Marjorie R. Corman, president of the law school council, which is sponsoring Wednesday's open meeting, said yesterday that although law students opinions vary on specific tactics, they agree to go ahead with the ideas of compiling student opinions on candidates and interviewing law faculty up for the post.

Write Soon

Corman said she disagrees with boycotting Bok's letter-writing procedure, because "if we don't give any input, he can later say students never gave him any," adding that a unified organized effort will be harder for him to ignore.

Writing Bok letters is not "an effective way to channel student input," Fritz Byers, a members of CORDS, said yesterday. Byers said he endorses a complete boycott of all procedures that Bok authorized in an effort to mount "a campaign completely separate from Bok's."
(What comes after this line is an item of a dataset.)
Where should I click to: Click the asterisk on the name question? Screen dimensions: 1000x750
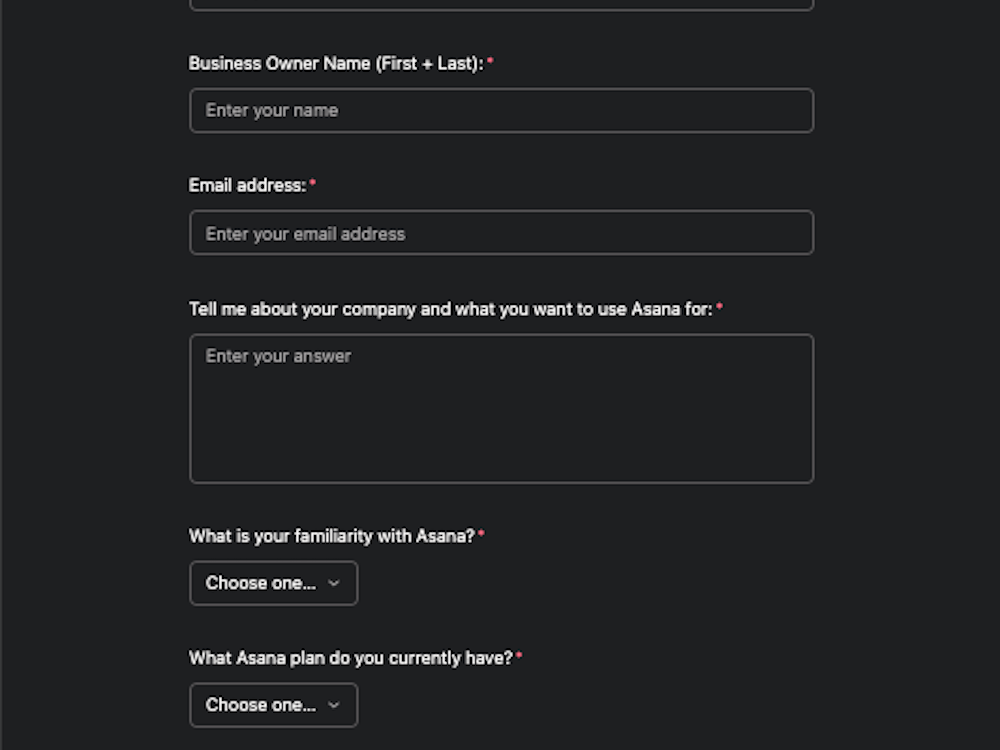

A student group to interview candidates would provide students "an informed view of the candidates," Corman said, adding that students know faculty members only from the classroom and "don't know how the professor would be as dean."

Deadline

Corman, who met with Bok last week, said he told her that students have about one month to submit their views. Bok will then try to narrow the final list of candidates, she added. Bok was unavailable for comment yesterday.

Rejection

The student proposal Bok rejected two weeks ago asked that students be permitted to interview final candidates and that they be given a formal role throughout the selection process. Bok has said he would like to choose the next dean by the beginning of next year.

Sacks announced his resignation this summer, saying he believed a ten-year tenure was long enough.